*** TEXT ZUR ANALYSE

Vortrag in Beuel Flucht ins Ungewisse

BEUEL · Die Historikerin Ruth Schlette erinnert an den Beueler Juden Max Weis, den „Arzt der Armen“. 1939 nahm er ein Schiff Richtung Kuba, landete aber letztlich in England.

 Weihnachten 1914: Max Weis (im hellen Uniformmantel) war zu dieser Zeit Stabsarzt in Vilich.

Weihnachten 1914: Max Weis (im hellen Uniformmantel) war zu dieser Zeit Stabsarzt in Vilich.

Foto: Ruth Schlette

Sie sind „das Kostbarste“, was Historikerin Ruth Schlette im Gedenken an die Beueler Arztfamilie Weis wie ihren Augapfel hütet: die beiden englischsprachigen Briefe an die liebe Mrs. Joseph im US-amerikanischen Philadelphia, 1948 im englischen Exil in Hospens/Cardiff verfasst. Auf den ersten Blick geht es den Briefschreibern Max und Bella Weis um die Versicherung „alter Freundschaft“ und die Erleichterung, die Hölle des Dritten Reiches überlebt zu haben und nun in einem friedlichen Land sein zu dürfen, „aber wir haben unseren Sohn verloren, das heißt, wir haben keine Zukunft“.

„Den Nazis entkommen, in der Fremde gestorben – Dr. Max Weis, Arzt in Beuel von 1906 bis 1938“ ist der Titel eines Vortrags von Ruth Schlette am Donnerstag, 30. Juni, 19.30 Uhr, im Mehlemschen Haus, Rheinaustraße 131.

Das Ehepaar Weis hatte die Leidensgenossin Lilly Joseph und deren Tochter Lisl 1939 auf ihrer dramatischen Flucht aus Nazi-Deutschland kennengelernt. Als Juden hatten sie und 926 andere Todgeweihte sich auf das Schiff „St. Louis“ retten können, das Kurs auf Kuba nahm, wo sie ebenso wie in den US-amerikanischen Häfen nicht landen durften.

******

- ZU ERLEDIGENDE AUFGABEN -
- a) In welchem Zeitraum war Max Weis laut dem Text über Max Weis Arzt in Beuel?
- b) Stimmen die folgenden Aussagen mit dem Text über Max Weis überein? Antworte jeweils mit Ja oder Nein und zitiere die entscheidenden Worte.
(i) Max Weis war zu Weihnachten 1914 Stabsarzt in Vilich.
(ii) Die Flüchtlinge auf der „St. Louis“ durften in Kuba an Land gehen.
(iii) Die Briefe an Mrs. Joseph wurden auf Deutsch verfasst.
- c) Gib aus dem Text über Max Weis den Abschnitt wortgetreu wieder, der mit "Sie sind „das" beginnt und mit "Haus, Rheinaustraße 131." endet.
Die Zeilen im Anschluss an den Text werden nicht gebraucht.

*** AUFGEFÜHRTE EINTRÄGE

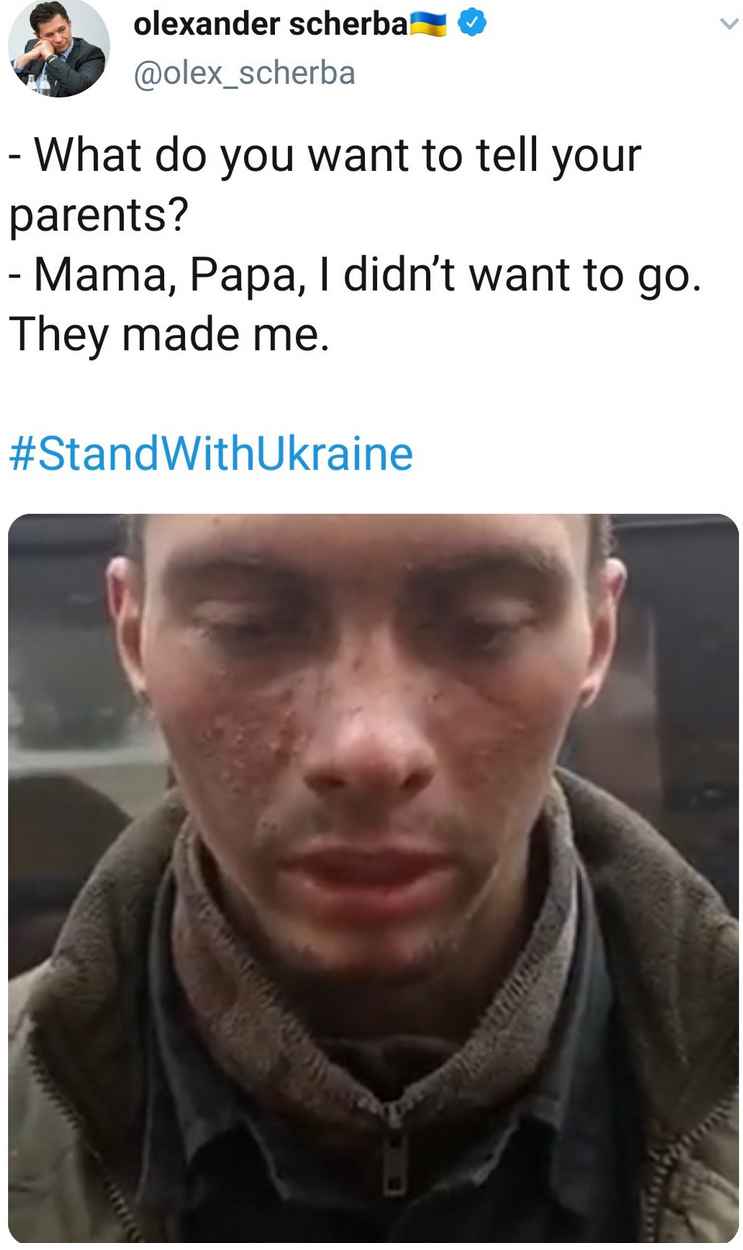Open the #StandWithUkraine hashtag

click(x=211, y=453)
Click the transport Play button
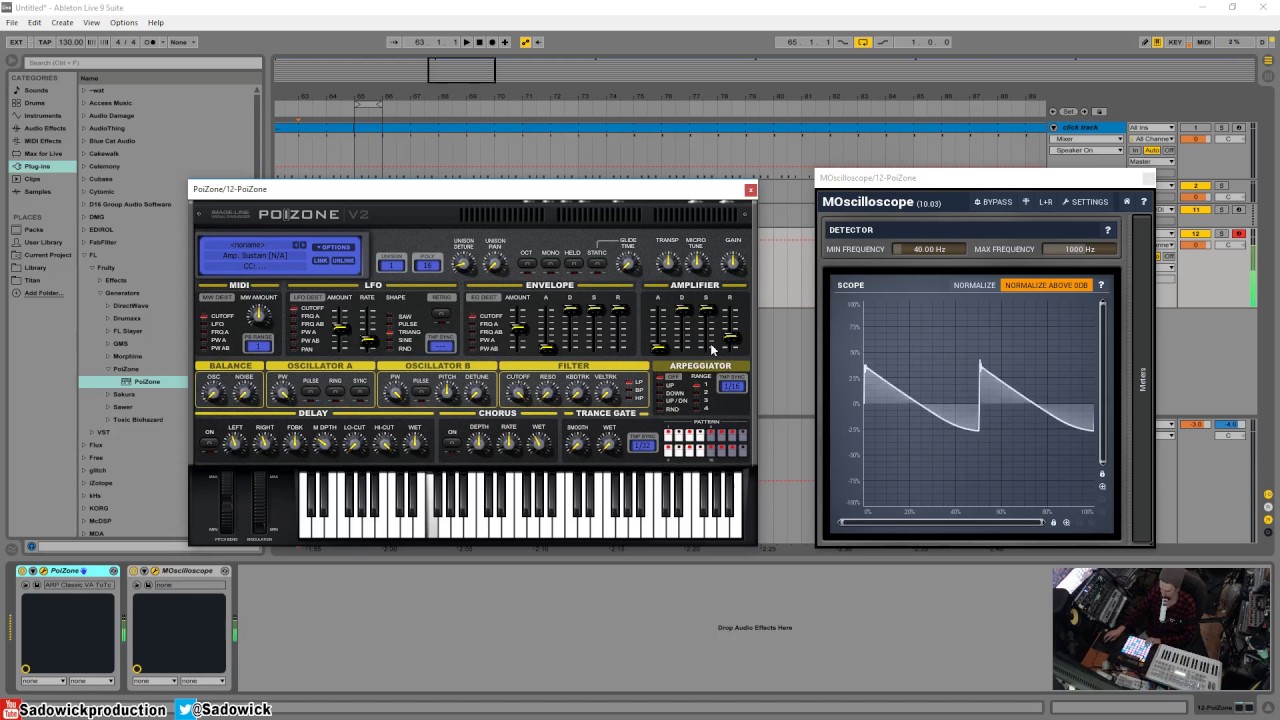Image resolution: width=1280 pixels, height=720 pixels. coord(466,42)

******
*** AUFGEFÜHRTE EINTRÄGE

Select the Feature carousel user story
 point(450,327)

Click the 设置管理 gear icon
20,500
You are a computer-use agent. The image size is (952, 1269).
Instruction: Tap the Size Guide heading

******

- LÖSUNGEN JE AUFGABE -
- a) Von 1906 bis 1938.

- b)
(i) Ja: „Max Weis (im hellen Uniformmantel) war zu dieser Zeit Stabsarzt in Vilich“
(ii) Nein: „wo sie ebenso wie in den US-amerikanischen Häfen nicht landen durften“
(iii) Nein: „die beiden englischsprachigen Briefe an die liebe Mrs. Joseph“

- c)
Sie sind „das Kostbarste“, was Historikerin Ruth Schlette im Gedenken an die Beueler Arztfamilie Weis wie ihren Augapfel hütet: die beiden englischsprachigen Briefe an die liebe Mrs. Joseph im US-amerikanischen Philadelphia, 1948 im englischen Exil in Hospens/Cardiff verfasst. Auf den ersten Blick geht es den Briefschreibern Max und Bella Weis um die Versicherung „alter Freundschaft“ und die Erleichterung, die Hölle des Dritten Reiches überlebt zu haben und nun in einem friedlichen Land sein zu dürfen, „aber wir haben unseren Sohn verloren, das heißt, wir haben keine Zukunft“.

„Den Nazis entkommen, in der Fremde gestorben – Dr. Max Weis, Arzt in Beuel von 1906 bis 1938“ ist der Titel eines Vortrags von Ruth Schlette am Donnerstag, 30. Juni, 19.30 Uhr, im Mehlemschen Haus, Rheinaustraße 131.